▶ Given data:

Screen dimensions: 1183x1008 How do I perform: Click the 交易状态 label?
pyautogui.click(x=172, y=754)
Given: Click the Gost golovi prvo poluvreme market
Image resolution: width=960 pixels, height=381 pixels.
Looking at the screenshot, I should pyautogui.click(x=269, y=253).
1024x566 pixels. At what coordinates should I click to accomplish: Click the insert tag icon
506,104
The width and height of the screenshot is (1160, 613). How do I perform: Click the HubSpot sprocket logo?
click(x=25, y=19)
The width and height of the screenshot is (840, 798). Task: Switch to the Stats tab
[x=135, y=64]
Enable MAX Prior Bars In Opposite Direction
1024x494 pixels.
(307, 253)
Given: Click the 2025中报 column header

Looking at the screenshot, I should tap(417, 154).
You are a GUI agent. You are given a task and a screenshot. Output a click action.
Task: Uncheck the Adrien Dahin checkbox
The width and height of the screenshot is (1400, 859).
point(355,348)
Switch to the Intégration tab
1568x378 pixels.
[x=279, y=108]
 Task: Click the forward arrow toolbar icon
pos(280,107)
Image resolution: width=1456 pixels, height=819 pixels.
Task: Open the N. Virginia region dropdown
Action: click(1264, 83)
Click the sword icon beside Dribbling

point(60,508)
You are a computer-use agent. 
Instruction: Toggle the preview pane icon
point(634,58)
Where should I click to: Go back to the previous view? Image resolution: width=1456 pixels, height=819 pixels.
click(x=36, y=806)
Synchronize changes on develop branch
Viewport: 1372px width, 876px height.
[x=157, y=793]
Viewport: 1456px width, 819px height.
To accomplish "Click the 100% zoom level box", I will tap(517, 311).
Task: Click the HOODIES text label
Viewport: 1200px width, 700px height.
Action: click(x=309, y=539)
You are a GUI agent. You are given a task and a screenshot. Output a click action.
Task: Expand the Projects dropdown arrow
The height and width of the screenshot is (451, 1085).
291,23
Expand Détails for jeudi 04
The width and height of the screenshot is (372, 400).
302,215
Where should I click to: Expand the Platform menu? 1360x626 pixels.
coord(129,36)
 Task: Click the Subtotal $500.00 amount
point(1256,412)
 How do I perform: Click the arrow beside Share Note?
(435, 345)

▶ Work to do: Please pick out each line of the listing above that contains the string "Where" and copy those lines in full.

▶ Correct response:
Where should I click to: Go back to the previous view? Image resolution: width=1456 pixels, height=819 pixels.
Where should I click to: Expand the Platform menu? 1360x626 pixels.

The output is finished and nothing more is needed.